Section Five - Reactivity Data
This section describes the possible hazardous reactions of the substance that may occur, the conditions and materials that may facilitate or trigger these reactions, conditions and materials that should be avoided and what hazardous byproducts may form from the decomposition of the product.
In the arena of workplace safety, a hazardous reaction may be loosely defined as the sudden and often unexpected, change in a substances physical state (solid, liquid, gas) temperature, density, volume, and/or chemical structure.

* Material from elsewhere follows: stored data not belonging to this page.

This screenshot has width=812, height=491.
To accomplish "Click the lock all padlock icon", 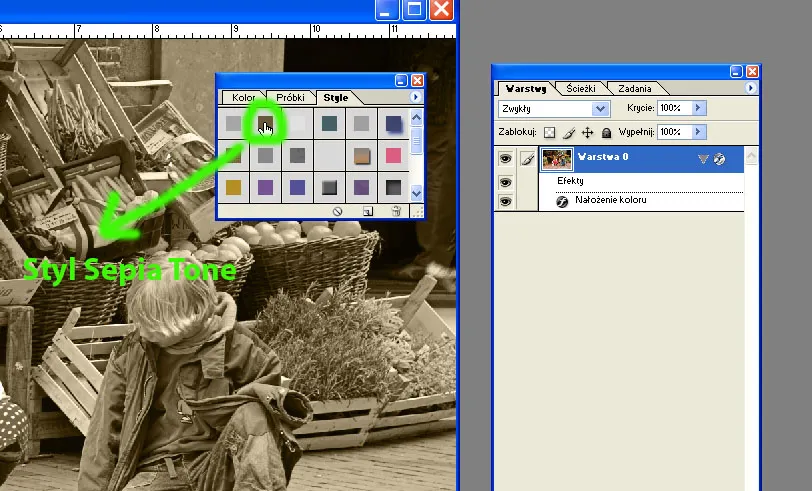I will [606, 132].
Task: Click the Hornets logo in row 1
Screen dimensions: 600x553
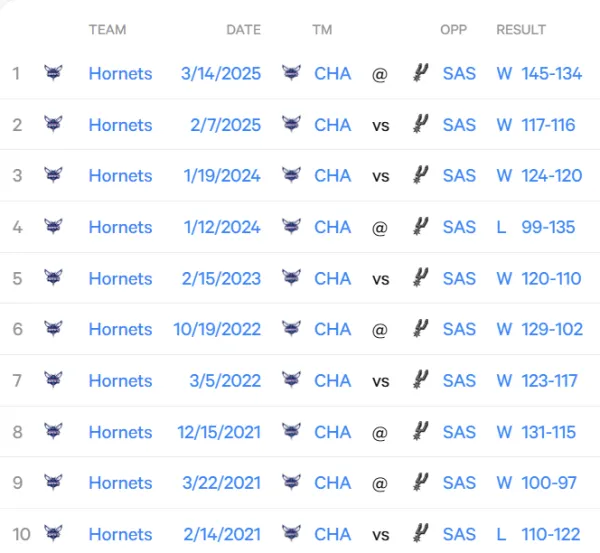Action: (53, 73)
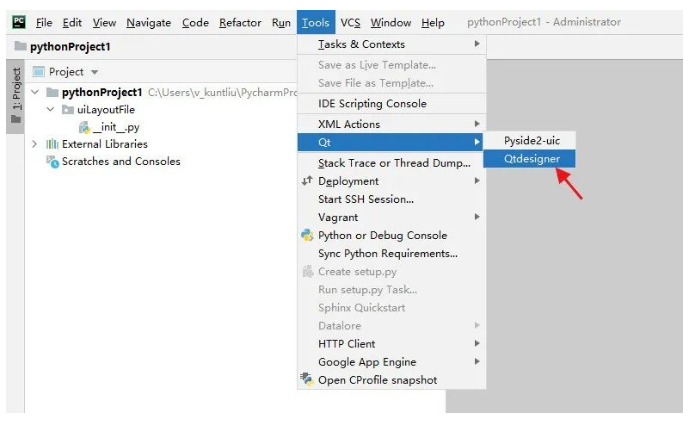The image size is (691, 423).
Task: Collapse the pythonProject1 tree node
Action: [x=35, y=92]
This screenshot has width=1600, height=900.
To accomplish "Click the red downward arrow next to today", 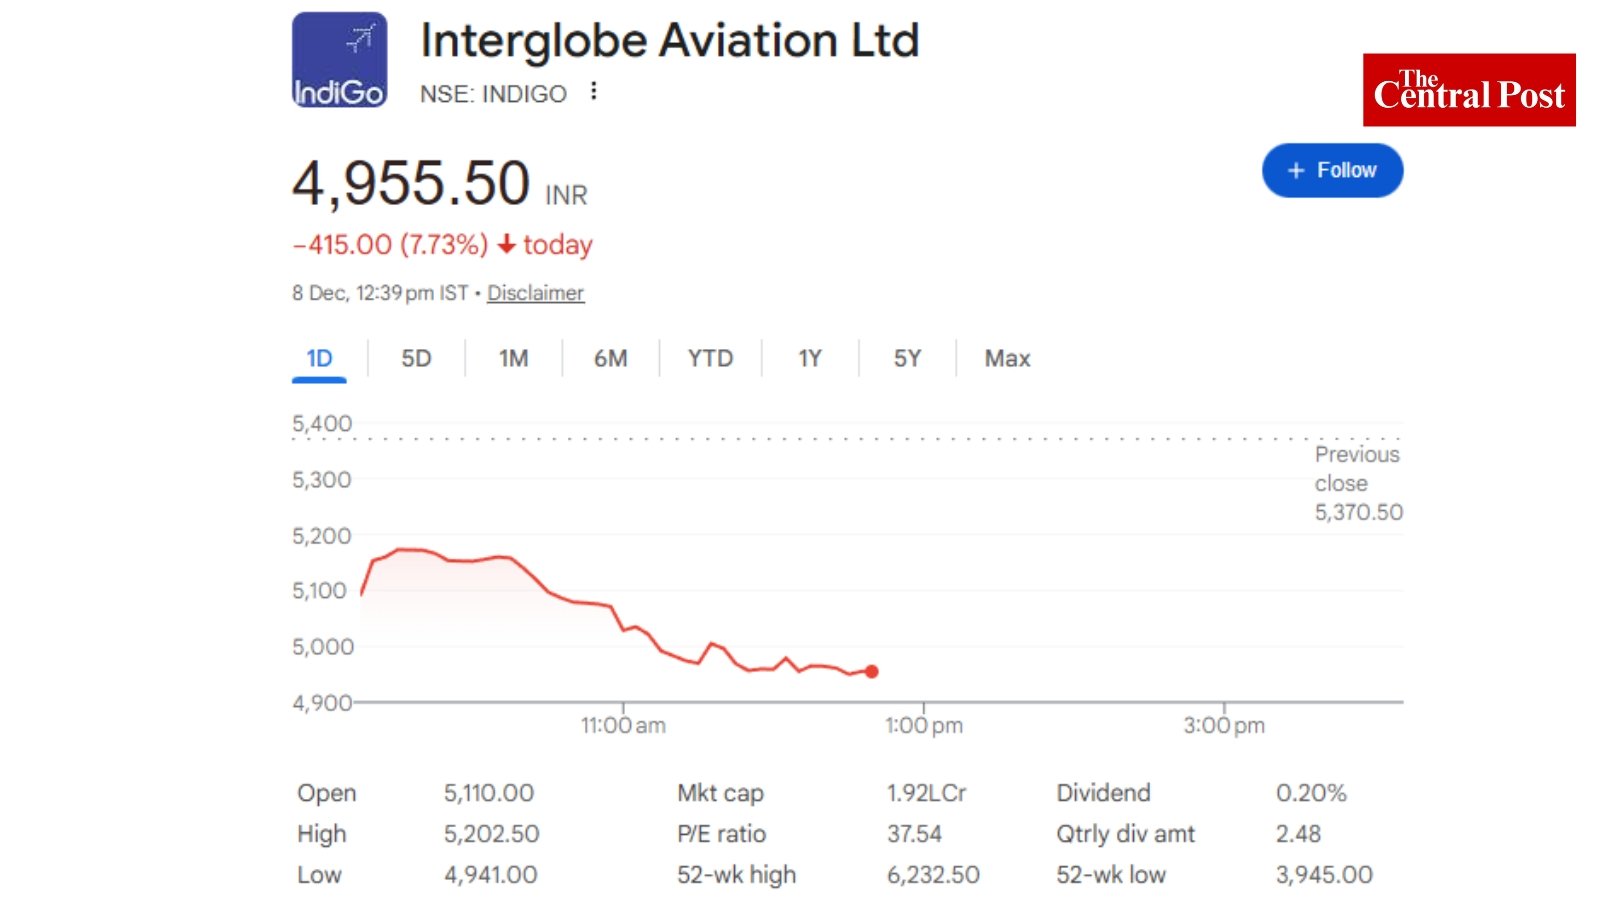I will (x=508, y=244).
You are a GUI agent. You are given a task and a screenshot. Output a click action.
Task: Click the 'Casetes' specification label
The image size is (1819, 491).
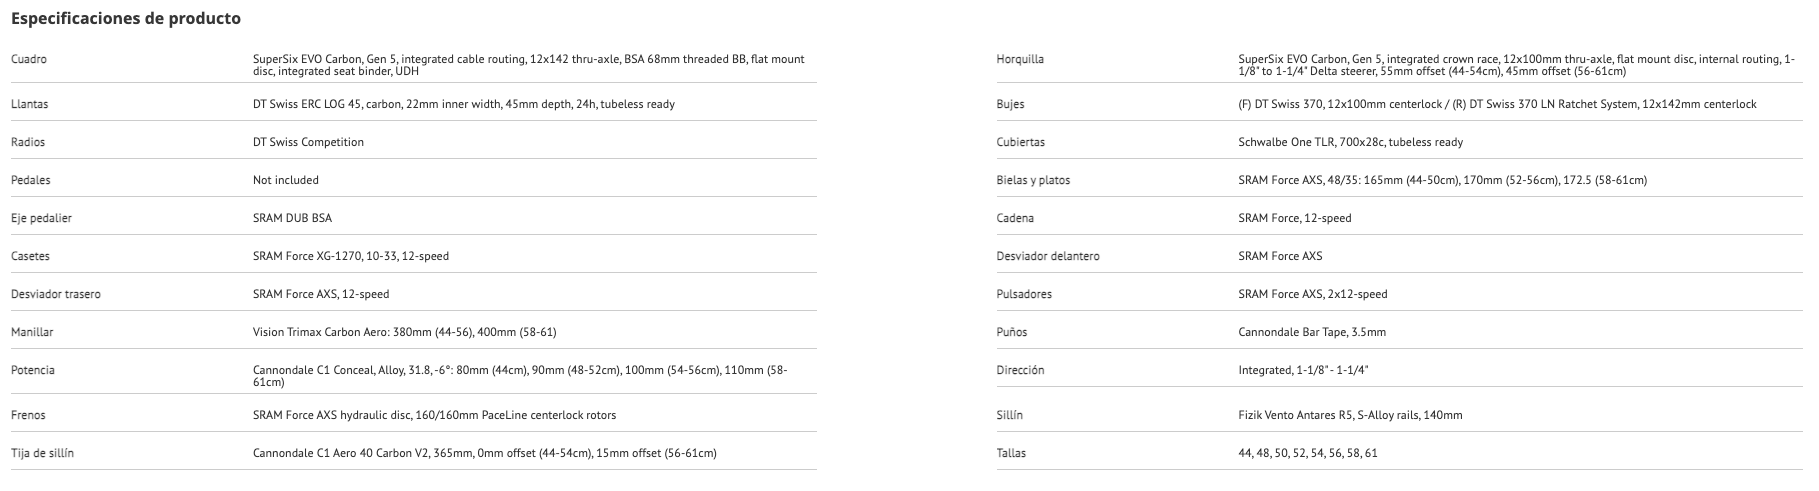pos(30,256)
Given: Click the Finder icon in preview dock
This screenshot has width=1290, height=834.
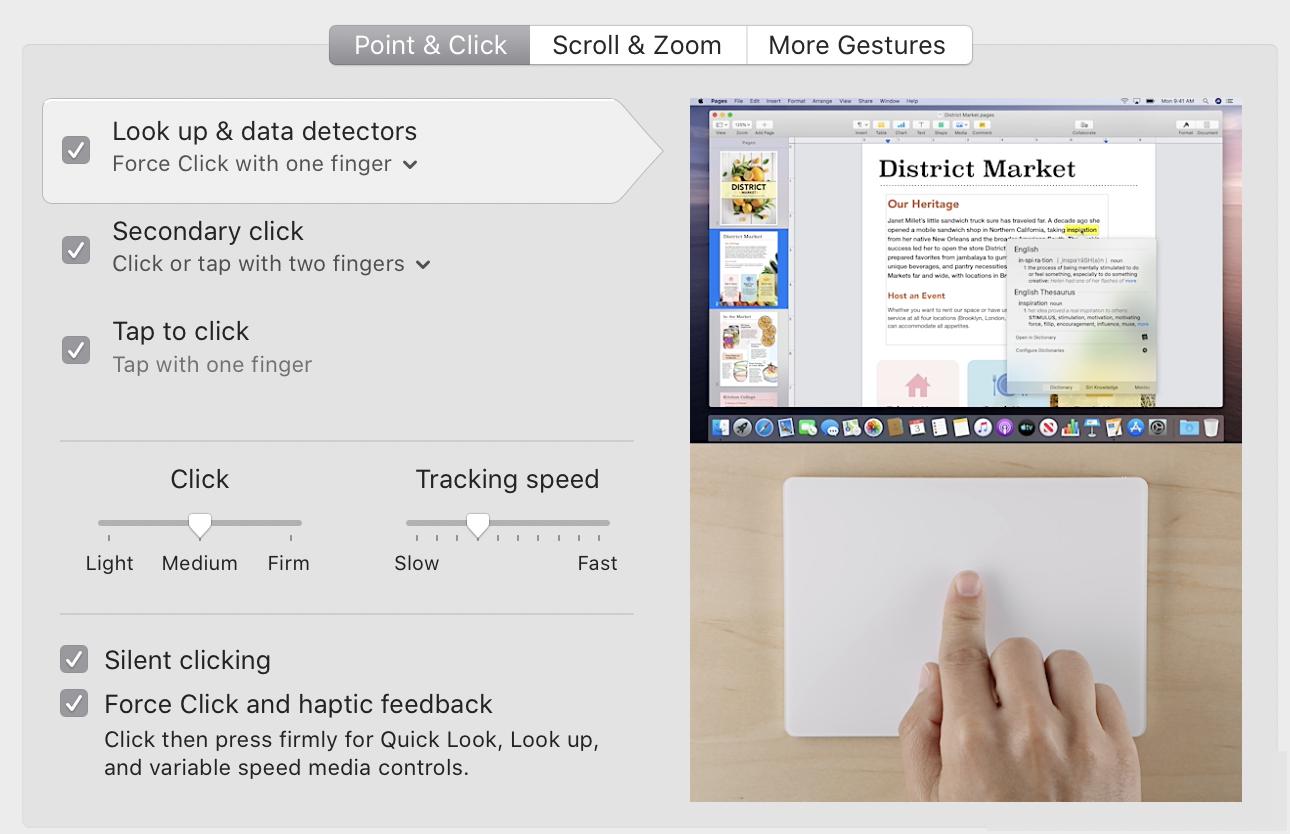Looking at the screenshot, I should pos(721,427).
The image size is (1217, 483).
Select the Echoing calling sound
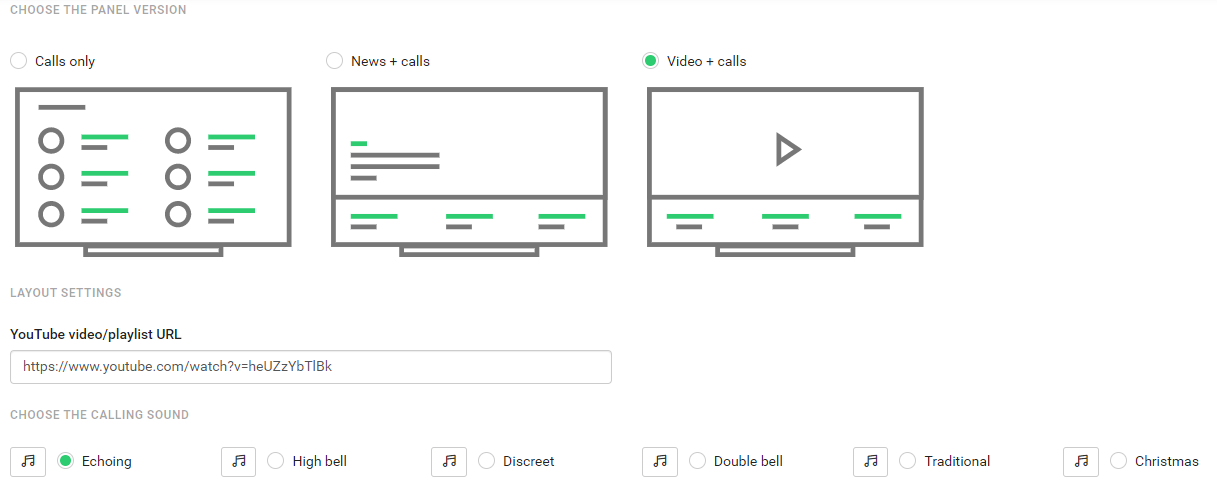click(65, 461)
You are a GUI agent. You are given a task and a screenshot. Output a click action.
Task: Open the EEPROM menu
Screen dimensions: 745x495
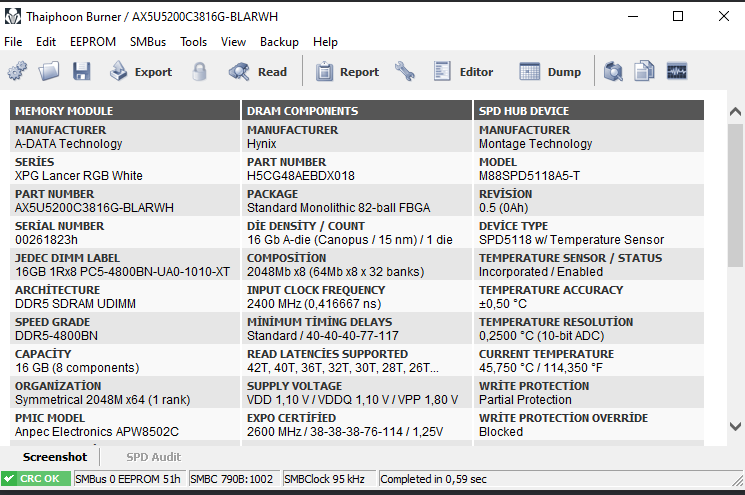pos(93,42)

Hazardous reactions present a serious danger to workers if the possible reactions are not recognized and controlled. Fires, explosions, the production and/or release of toxic or dangerous substances, and the depletion or displacement of oxygen are just a few of the perilous consequences of hazardous reactions that have gone astray. Sometimes, unfortunately, the results of such incidents are employee injuries and fatalities.
The chemical reaction called polymerization is when smaller molecules (monomers) join to form a larger molecule (polymer). This type of reaction usually produces heat and pressure. Many substances can readily undergo polymerization when exposed to temperature increases, sunlight, ultraviolet (UV) radiation, X-rays or if they make contact with incompatible chemicals.
Hazardous polymerization is the uncontrolled occurrence of this type reaction. Once started, the heat that it produces often accelerates the reaction. The uncontrolled buildup of heat and pressure can cause a fire or an explosion, or rupture closed containers.